Hohorchid
La realidad es frágil, una superficie pulida que refleja lo que queremos ver y, a veces, lo que más tememos. Para Zachariah, cada mañana es el mismo ritual: la luz filtrándose despacio por las cortinas, el aroma del café recién hecho, el murmullo risueño de los gemelos recorriendo el pasillo. Todo es perfecto, casi demasiado perfecto. Es la vida que siempre imaginó, la que luchó por conseguir. O al menos, eso se repite a sí mismo mientras observa a Larah, su esposa, moverse grácilmente por la cocina, ajena -o no tanto- a sus miradas constantes.
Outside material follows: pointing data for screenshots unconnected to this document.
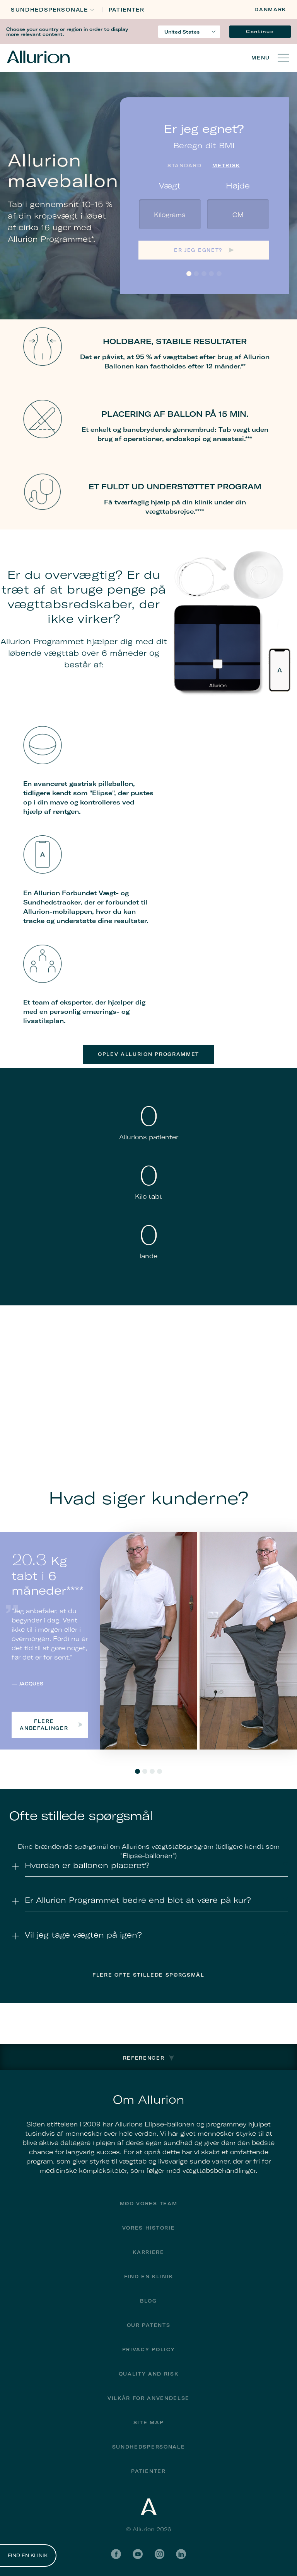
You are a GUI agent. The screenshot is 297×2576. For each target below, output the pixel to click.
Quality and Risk (149, 2374)
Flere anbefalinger (51, 1724)
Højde (238, 185)
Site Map (148, 2422)
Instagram (159, 2554)
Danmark (270, 9)
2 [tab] (144, 1771)
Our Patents (148, 2325)
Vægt (170, 185)
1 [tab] (137, 1771)
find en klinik (148, 2276)
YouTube (138, 2554)
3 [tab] (152, 1771)
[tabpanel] (148, 1640)
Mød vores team (149, 2203)
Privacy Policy (148, 2349)
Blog (148, 2301)
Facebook (116, 2554)
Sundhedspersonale (49, 9)
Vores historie (148, 2228)
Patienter (127, 9)
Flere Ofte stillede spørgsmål (148, 1975)
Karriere (148, 2252)
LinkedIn (181, 2554)
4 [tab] (159, 1771)
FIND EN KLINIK (28, 2555)
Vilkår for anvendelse (148, 2398)
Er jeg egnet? (198, 250)
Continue (260, 31)
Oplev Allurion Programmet (148, 1054)
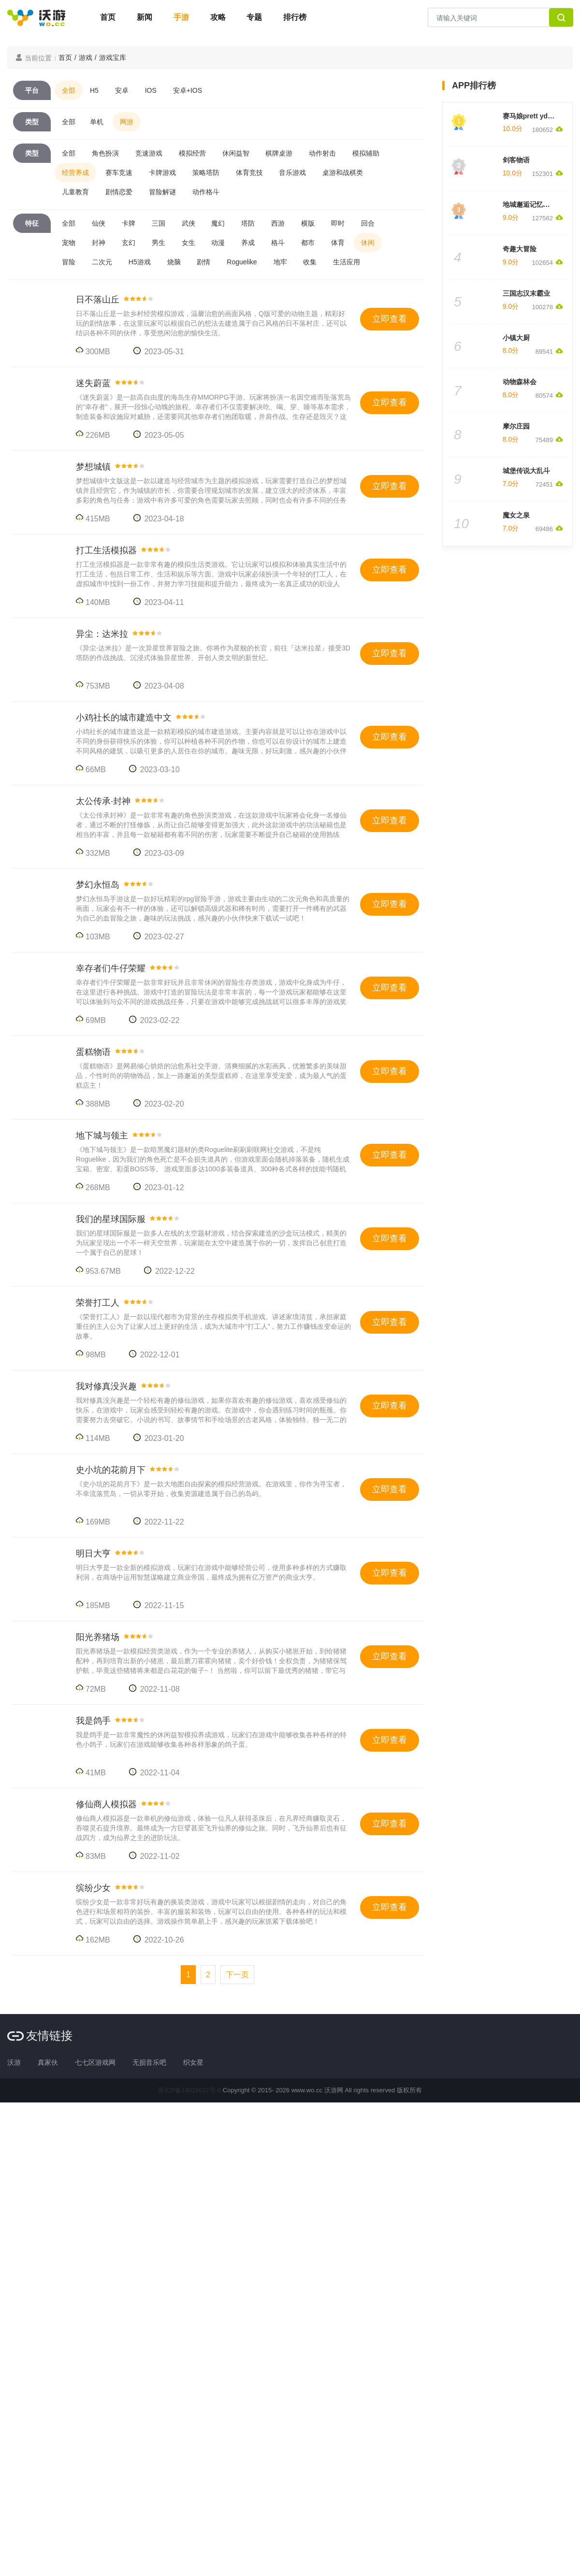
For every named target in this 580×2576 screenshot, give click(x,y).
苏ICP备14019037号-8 (189, 2090)
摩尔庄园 (516, 426)
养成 (248, 242)
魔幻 (218, 223)
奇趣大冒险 (519, 249)
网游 (126, 122)
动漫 (218, 242)
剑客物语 (516, 160)
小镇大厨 (516, 338)
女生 (188, 242)
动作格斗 (205, 192)
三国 (158, 223)
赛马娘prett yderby (532, 116)
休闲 (368, 242)
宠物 (68, 242)
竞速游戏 (148, 153)
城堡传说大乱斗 (526, 471)
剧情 (203, 262)
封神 (98, 242)
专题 (254, 17)
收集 (310, 262)
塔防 (248, 223)
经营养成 (75, 172)
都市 (308, 242)
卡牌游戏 (162, 172)
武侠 (188, 223)
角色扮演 (105, 153)
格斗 (278, 242)
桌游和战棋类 (342, 172)
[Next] (237, 1974)
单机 (96, 122)
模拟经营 (192, 153)
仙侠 (98, 223)
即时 (338, 223)
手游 (181, 17)
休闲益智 (235, 153)
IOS (151, 90)
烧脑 (174, 262)
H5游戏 (140, 262)
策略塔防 (205, 172)
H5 (94, 90)
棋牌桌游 (278, 153)
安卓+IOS (187, 90)
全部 (68, 90)
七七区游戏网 (95, 2062)
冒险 (68, 262)
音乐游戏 (292, 172)
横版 (308, 223)
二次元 (102, 262)
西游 (278, 223)
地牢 (280, 262)
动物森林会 (519, 382)
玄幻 (128, 242)
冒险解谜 (162, 192)
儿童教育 (75, 192)
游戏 (85, 57)
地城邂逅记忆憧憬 (530, 204)
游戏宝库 (112, 57)
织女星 (193, 2062)
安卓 (122, 90)
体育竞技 (249, 172)
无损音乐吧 (149, 2062)
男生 (158, 242)
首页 (108, 17)
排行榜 (294, 17)
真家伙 (48, 2062)
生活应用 (346, 262)
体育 (338, 242)
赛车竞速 (118, 172)
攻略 (218, 17)
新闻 (144, 17)
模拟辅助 (365, 153)
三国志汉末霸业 (526, 293)
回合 (368, 223)
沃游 (14, 2062)
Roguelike (242, 262)
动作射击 (322, 153)
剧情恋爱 (118, 192)
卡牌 (128, 223)
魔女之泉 (516, 515)
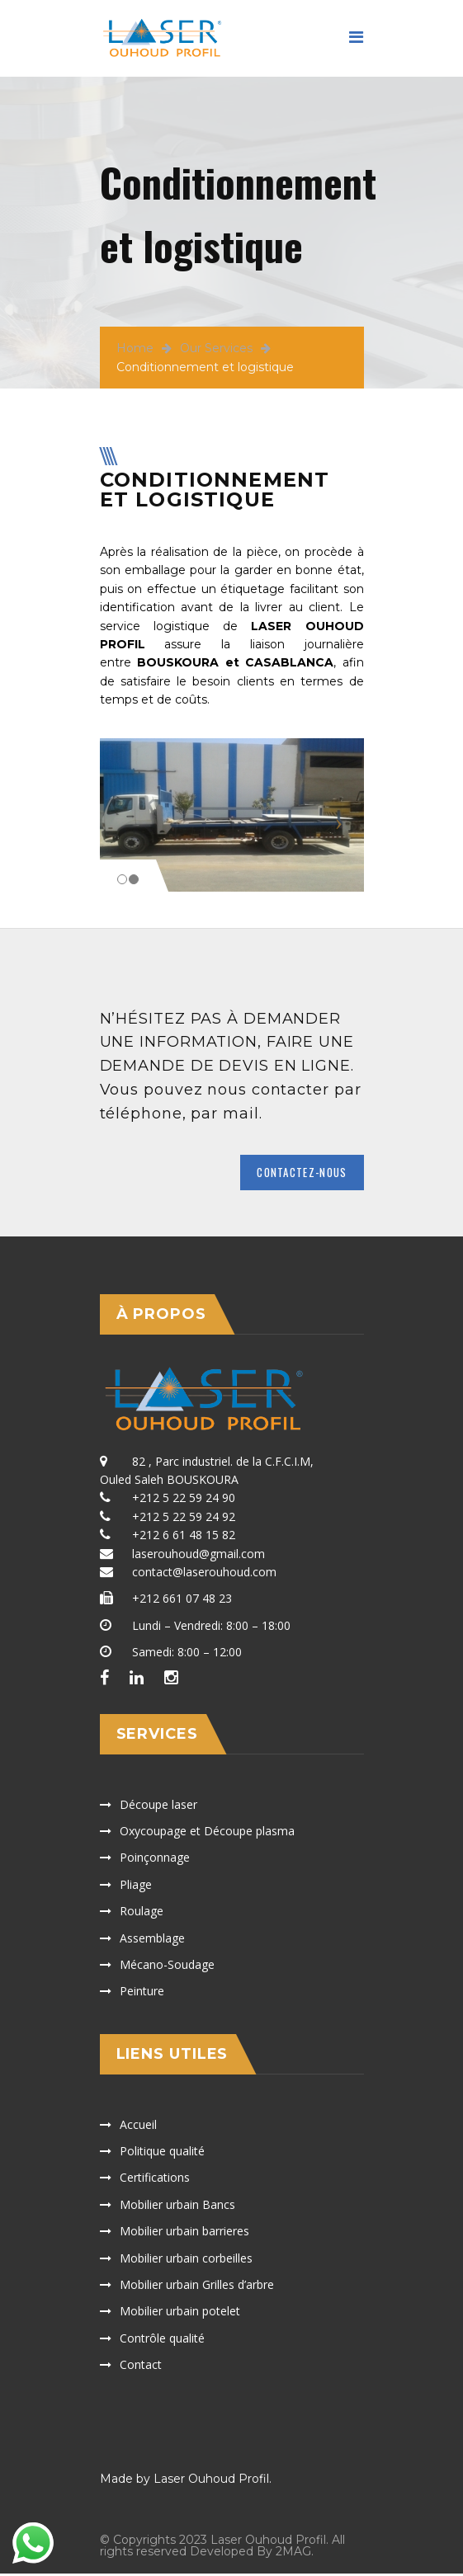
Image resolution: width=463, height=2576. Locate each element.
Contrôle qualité (162, 2340)
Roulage (141, 1912)
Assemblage (152, 1939)
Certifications (155, 2179)
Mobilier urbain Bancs (177, 2206)
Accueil (138, 2126)
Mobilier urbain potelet (180, 2313)
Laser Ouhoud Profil (211, 2481)
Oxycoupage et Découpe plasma (207, 1832)
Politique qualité (162, 2152)
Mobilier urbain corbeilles (186, 2260)
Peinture (142, 1993)
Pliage (136, 1886)
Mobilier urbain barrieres (184, 2232)
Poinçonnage (155, 1859)
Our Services (216, 348)
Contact (141, 2366)
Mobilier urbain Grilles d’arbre (197, 2286)
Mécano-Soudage (167, 1966)
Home (135, 348)
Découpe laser (158, 1806)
Zachariah se define por su devoción. Para él, el amor es una llama que debe arder, aunque queme. Haría cualquier cosa por Larah. Siente que cada momento a su lado es un pequeño milagro, un regalo que podría desvanecerse si no lo cuida con esmero. Sin embargo, en la perfección de ese hogar se esconde una sombra, una grieta invisible por donde se filtran las dudas y los miedos. Hay algo en Larah, una distancia, una sonrisa que a veces parece dirigida a alguien más, un mensaje en el móvil que se apresura en ocultar. Zachariah lo sabe: Larah le engaña, aunque nunca lo haya visto con sus propios ojos.
La mente de Zachariah es un laberinto de certezas y sospechas. Cada gesto cotidiano, cada silencio, se convierte en una prueba, en una pieza de un rompecabezas que solo él parece entender. Su obsesión crece, alimentada por los recuerdos. Recuerda, como si hubiera sido ayer, la primera vez que vio a Larah en la escuela preparatoria. Ella era luz y él, sombra. Desde entonces, la idea de poseerla se arraigó en lo más profundo de su ser, germinando en secreto, como una semilla venenosa.